Table 2:
Measure | Description |
---|---|
WI-NRS | 11-point scale of itch intensity over the previous 24-h period (range 0 to 10; higher scores indicate greater itch intensity), which has been validated in patients with CKD-aP [40, 42, 43]. Reduction of ≥3 points on the WI-NRS has been shown to be associated with a clinically meaningful change in itch intensity for patients with moderate-to-severe pruritus undergoing HD [43]. |
SADS | SADS categorizes patients into one of three self-designated types (A, B or C), depending on the presence of scratch marks on the skin, the impact of itching on sleep, and the presence of agitation/sadness due to itching [40, 41]. |
Skindex-10 | Multidimensional tool to evaluate the impact on itch-related QoL of CKD-aP across three separate itch-related domains: Disease, Mood/Emotional Distress and Social Functioning [65]. Skindex-10 total scores range from 0 to 60, with worsening itch-related QoL indicated by higher scores.
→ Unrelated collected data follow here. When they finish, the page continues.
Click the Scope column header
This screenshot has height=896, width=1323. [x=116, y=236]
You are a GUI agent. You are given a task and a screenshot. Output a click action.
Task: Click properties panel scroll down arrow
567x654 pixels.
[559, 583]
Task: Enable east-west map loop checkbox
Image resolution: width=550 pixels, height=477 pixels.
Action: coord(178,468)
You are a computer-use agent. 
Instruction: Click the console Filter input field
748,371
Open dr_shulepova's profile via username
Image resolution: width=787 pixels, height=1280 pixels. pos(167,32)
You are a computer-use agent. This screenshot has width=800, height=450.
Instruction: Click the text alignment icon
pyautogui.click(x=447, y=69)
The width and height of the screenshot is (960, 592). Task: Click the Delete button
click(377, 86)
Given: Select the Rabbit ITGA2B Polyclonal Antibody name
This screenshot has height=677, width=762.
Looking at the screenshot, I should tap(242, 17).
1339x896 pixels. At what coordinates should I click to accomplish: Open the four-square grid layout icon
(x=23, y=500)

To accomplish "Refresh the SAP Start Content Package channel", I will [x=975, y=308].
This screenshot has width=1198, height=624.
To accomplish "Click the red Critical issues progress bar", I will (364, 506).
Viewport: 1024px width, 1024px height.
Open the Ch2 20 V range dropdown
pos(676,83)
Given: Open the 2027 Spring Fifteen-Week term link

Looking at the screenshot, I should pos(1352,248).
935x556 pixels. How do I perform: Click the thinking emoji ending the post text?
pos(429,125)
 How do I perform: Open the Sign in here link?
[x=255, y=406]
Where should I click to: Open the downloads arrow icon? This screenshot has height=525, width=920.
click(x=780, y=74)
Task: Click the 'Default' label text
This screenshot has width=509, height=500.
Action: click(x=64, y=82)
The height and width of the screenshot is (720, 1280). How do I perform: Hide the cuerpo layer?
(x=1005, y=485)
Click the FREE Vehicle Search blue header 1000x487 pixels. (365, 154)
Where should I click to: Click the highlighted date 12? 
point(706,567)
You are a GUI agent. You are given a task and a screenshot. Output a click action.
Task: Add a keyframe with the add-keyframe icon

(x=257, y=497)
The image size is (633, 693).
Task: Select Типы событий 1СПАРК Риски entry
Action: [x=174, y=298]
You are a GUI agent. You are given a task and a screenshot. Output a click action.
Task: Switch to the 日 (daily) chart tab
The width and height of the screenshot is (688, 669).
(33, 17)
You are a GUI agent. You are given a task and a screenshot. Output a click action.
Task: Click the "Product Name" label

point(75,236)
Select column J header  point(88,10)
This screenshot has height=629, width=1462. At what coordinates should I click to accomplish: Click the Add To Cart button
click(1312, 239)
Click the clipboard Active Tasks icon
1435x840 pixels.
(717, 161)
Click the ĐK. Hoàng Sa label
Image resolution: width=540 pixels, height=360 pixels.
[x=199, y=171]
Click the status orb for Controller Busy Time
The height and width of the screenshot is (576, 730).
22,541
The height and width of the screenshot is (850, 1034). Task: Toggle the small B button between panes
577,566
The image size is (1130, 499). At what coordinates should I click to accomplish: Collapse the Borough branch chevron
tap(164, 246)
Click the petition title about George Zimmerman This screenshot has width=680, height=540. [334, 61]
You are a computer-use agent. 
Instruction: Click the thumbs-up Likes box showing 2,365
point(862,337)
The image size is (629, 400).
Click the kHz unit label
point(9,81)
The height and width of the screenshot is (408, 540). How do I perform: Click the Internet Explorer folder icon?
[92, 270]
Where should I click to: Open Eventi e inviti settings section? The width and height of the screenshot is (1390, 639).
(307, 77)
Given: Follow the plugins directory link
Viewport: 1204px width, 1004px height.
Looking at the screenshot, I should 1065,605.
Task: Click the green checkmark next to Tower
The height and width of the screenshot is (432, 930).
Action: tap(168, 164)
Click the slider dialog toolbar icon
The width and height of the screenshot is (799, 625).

Analysis of Phase 2 clinical trial data in adult HD patients with moderate-to-severe pruritus indicated that a ≥15-point reduction (improvement) from baseline in the total Skindex-10 score represents a clinically meaningful change [52]. |
5-D itch | Multidimensional tool that assesses itch-related QoL and itch intensity across five separate itch-related domains (Duration, Degree, Direction, Disability and Distribution) over a 2-week recall period [44]. 5-D itch scale total scores range from 5 to 25, with worsening itch intensity and itch-related QoL indicated by higher scores. Analysis of Phase 2 clinical trial data indicates that a clinically meaningful improvement was represented by a reduction from baseline of ≥5-point in the total 5-D itch score [52]. |
Sleep Quality Numerical Rating Scale | 11-point scale to indicate how much itch interfered with sleep over the preceding 24 h, with responses ranging from 0 (“did not interfere”) to 10 (“completely interfered”). |
Patient self-categorization of pruritus severity | Patients select which of three patient profiles they are most like according to occurrence of scratch marks on skin, problems sleeping because of itching and feelings of agitations or sadness: Patient A (mild signs and symptoms), Patient B (moderate signs and symptoms) or Patient C (severe signs and symptoms). |
MOS sleep scale | 6-point scale ranging from “all of the time (0)” to “none of the time (6)” to indicate the frequency of various aspects of sleep disruption. Also records estimates of average hours of sleep during the past week and length of time taken to fall asleep. Higher scores reflect better sleep-related HRQoL. |
PGI-S | Single-item scale with five possible values ranging from none to very severe to assess patient impression of itch severity; higher scores reflect worse severity. |
PGI-C | Single-item measure with values ranging from “1” (Very Much Improved) to “7” (Very Much Worse); higher scores reflect worse status to assess patient impression of change (improvement or worsening) in overall status relative to the start of the study. |
M-PGIC | Single-item measure with four response options: “My itch got worse,” “No change,” “My itch got better but the amount of improvement was not meaningful to me” and “My itch got better and the amount of improvement was meaningful to me” to assess patients’ overall impression of change in itch during the course of the clinical trial and whether the amount of improvement was meaningful to them. |
Dermatology Life Quality Index | 10 questions concerning patients’ perception of the impact of skin diseases on different aspects of their HRQoL over the last week, calculated by summing the score of each question resulting in a maximum of 30 and a minimum of 0. The higher the score, the more quality of life is impaired [45]. |
HRQoL, health-related quality of life; MOS, Medical Outcomes Study; PGI-S, Patient Global Impression of Worst Itch Severity; PGI-C, Patient Global Impression of Change; M-PGIC, modified Patient Global Impression of Change.